最近の日本経済新聞(2022年3月28日付)に、
「『まるで詐欺』悪質FCに及ばぬ法 加盟店の保護に限界」
という見出しの記名記事が掲載されていました。
加盟者の一部にはそうしたことがあり、過去にもいろいろな意見、あるいは訴訟があったことも事実です。
おそらくは、独立起業、副業、新規事業への関心などが高まる中での問題提起かと感じました。
同時に、フランチャイズ・ショーを主催する日経新聞が、こうした記事を掲載したことに目を向けておくことも大切だと思いました。
FC本部は、単にフランチャイズパッケージというビジネス商品が売れれば良いという考えや、本部の一時的な利益のみを目的とするようなことにならないよう、
私どもが本部の立ち上げを支援する際、最も強く申し上げることがあります。
一言でいうと「加盟店に対しては誠実に接すること」です。
昨今、ネット検索すれば、フランチャイズ契約書のひな形をダウンロードできるなど、
外面だけを取り繕って、加盟店募集をしている本部を見受けることもあります。
また、FC本部が法定開示書面(情報開示書面)を加盟希望者に提示しないばかりか、用意さえしていないということも多いようです。

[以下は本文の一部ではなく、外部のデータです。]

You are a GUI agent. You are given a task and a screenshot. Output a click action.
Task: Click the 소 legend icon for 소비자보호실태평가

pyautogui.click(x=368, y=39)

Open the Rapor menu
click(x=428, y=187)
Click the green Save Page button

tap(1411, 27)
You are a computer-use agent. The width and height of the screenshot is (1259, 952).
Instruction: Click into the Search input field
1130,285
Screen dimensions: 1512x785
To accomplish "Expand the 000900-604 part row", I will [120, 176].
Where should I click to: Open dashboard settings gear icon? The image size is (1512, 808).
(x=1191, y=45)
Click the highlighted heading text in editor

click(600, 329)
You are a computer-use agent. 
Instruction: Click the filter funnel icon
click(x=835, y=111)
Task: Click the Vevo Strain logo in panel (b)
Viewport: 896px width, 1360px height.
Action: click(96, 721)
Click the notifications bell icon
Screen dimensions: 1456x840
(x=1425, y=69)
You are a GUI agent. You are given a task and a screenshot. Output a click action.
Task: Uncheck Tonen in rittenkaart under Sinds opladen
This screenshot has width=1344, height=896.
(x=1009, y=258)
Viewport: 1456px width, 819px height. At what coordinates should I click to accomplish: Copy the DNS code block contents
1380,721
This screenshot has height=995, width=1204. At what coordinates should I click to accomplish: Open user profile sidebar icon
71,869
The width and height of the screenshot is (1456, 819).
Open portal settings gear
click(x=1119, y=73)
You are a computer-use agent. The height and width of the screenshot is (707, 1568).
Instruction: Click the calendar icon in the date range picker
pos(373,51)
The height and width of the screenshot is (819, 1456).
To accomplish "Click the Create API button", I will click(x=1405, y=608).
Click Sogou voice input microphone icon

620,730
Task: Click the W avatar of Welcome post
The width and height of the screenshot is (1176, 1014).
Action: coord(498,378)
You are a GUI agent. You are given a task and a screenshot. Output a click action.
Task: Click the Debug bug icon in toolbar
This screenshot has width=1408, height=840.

独禁法や中小小売商業振興法などによるフランチャイズ・ガイドラインは、健全なフランチャイズビジネスの発展のために長年積み重ねられていて、様々な業種業態に共通するフランチャイズビジネスに適用されてきました。
サービス業だから中小小売商業振興法の対象でない、という本部もあるようです。
しかしながら、独禁法のガイドラインを読めば、法定開示書面を提示することは、フランチャイズ本部としては当たり前と言わなければなりません。
フランチャイズ本部を自称する以上、最低限度の遵守事項です。
私どもに寄せられるFC本部立ち上げの相談の中で、
「フランチャイズは、加盟店からのクレームで大変なのか?」
「フランチャイズは、訴訟されないのか?」
といった質問をいただくことがあります。
FC本部が加盟者との意思疎通が不十分だったり、
誤解を招くようなことは避けなければなりません。
いい加減な準備のまま、加盟店募集をしたり、
中身と異なるような過度な、あるいは気を引くキャッチコピーで、
加盟希望者を煽ること、誘引することは、ガイドラインでも厳しく言及しています。
また過去には、契約を取りたいがための、その場対応が、後々になって大きなトラブルに発展した事例があったことを、フランチャイズ本部の社員は知っておくことも大切です。
加盟希望者に対しては、フランチャイズの判断基準(経産省からも発信されていますが)を理解した上で、本部を選んでもらえるような啓蒙活動が一層大切なのだと痛感します。
また、フランチャイズ本部にあっては、適切な情報開示、適時の情報発信が、加盟希望者の増加にも繋がることを再認識する機会にしてもらえたらと考えた次第です。